Creio e dou testemunho cotidiano, como missionária católica e militante socialista, desta afirmação feita no último dia 25 de janeiro, pelo papa Bento XVI. Sua primeira encíclica: Deus caritas est (Deus é amor).
Para Bento XVI, como a palavra amor tem sido usada para designar várias formas de relações é necessário um esclarecimento do entendimento da Igreja Católica sobre o amor.
O início do texto apresenta uma visão que separa o amor “Eros” (item 3: “amor entre homem e mulher, que não nasce da inteligência e da vontade mas de certa forma impõe-se ao ser humano”) do amor do “ágape” (7: “amor fundado pela fé e por ele plasmado”). O papa aponta a necessidade do amor “Eros” ser purificado e disciplinado. No item 7, 2º parágrafo, Bento XVI resgata esta idéia recolocando-a em outros termos, indicando que um tipo de amor se completa com o outro; e se assim não for, não será humano. A encíclica segue fazendo uma crítica ao marxismo e ao caminho tomado pela teologia da libertação e reforçando a tese da caridade. Se por acaso Roma não estivesse tão longe da realidade latino-americana das mulheres chefes de família. Mulheres estas que o capitalismo patriarcal tornou empobrecidas; mulheres enfraquecidas, abandonadas por seus companheiros e, por que não dizer, abandonadas também pela igreja; chegam ao ponto de não discernirem mais o que fazer com os frutos benditos de seus ventres, jogando-os nos rios contaminados pelo esgoto das cidades. Então, se Roma, por sorte, não estivesse tão longe, eu diria que o Santo Padre Papa Bento XVI foi parcial em sua primeira carta apostólica.
A carta explicita mais e mais as bênçãos do oficialato católico romano aos relacionamentos heterossexuais reafirmando questões sob as quais possui opinião consolidada. Ou seja, não usa o critério do amor dirigido às pessoas que não se enquadram no padrão heterossexual, nem fala diretamente das questões emergentes que exigem abordagens atualizadas e emergenciais, como AIDS, homossexualidade, violência de gênero, etc.
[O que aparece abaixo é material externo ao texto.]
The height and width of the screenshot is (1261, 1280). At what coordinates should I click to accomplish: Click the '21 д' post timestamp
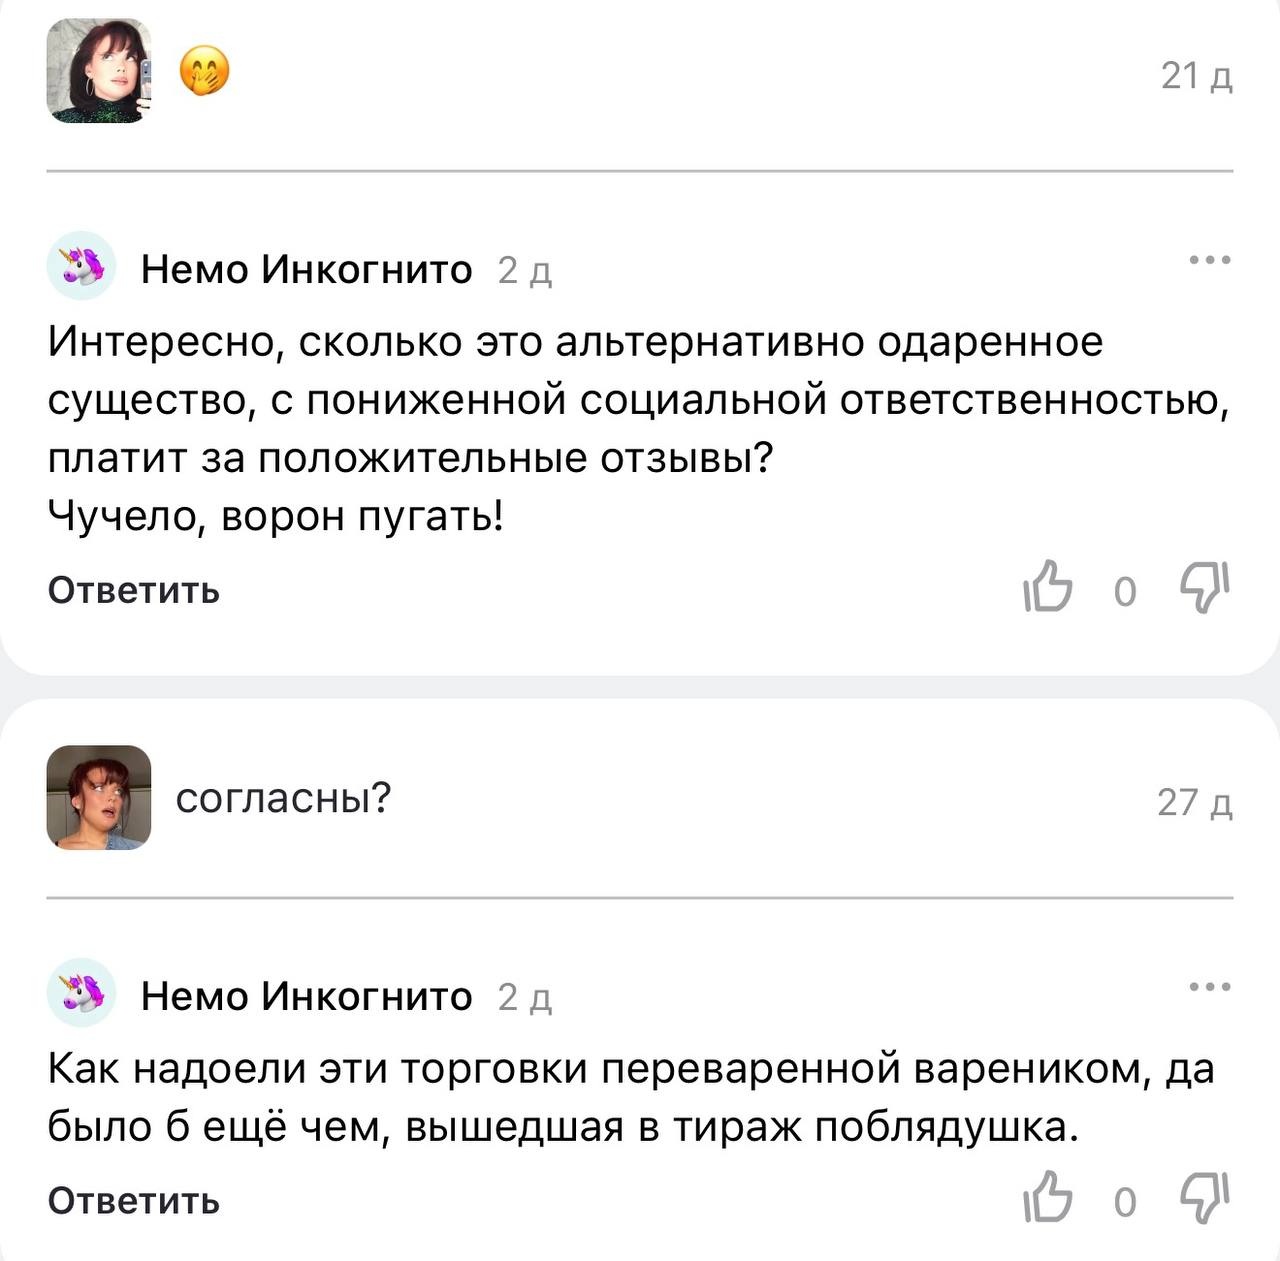click(x=1196, y=76)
A encíclica se mostra um amplo e verdadeiro tratado do amor como base da doutrina cristã, mas não usa este critério para ter uma vivência que integre todas as pessoas, mulheres e homens, desta mesma Igreja; e nem considera as questões que tocam a vida das pessoas e não fala sobre o lugar das mulheres na doutrina católica.
Sobre o ecumenismo: apesar de ser tratado, em muitos momentos, pela Igreja Católica, não há de fato o mesmo amor e acolhimento para com as outras culturas e outras religiões. No item 9 da encíclica o papa confirma sua visão do catolicismo com uma apresentação do seu Deus como único: “verdadeiramente os outros deuses não são Deus... aparece perfeitamente claro que não um deus qualquer, mas o único Deus verdadeiro”.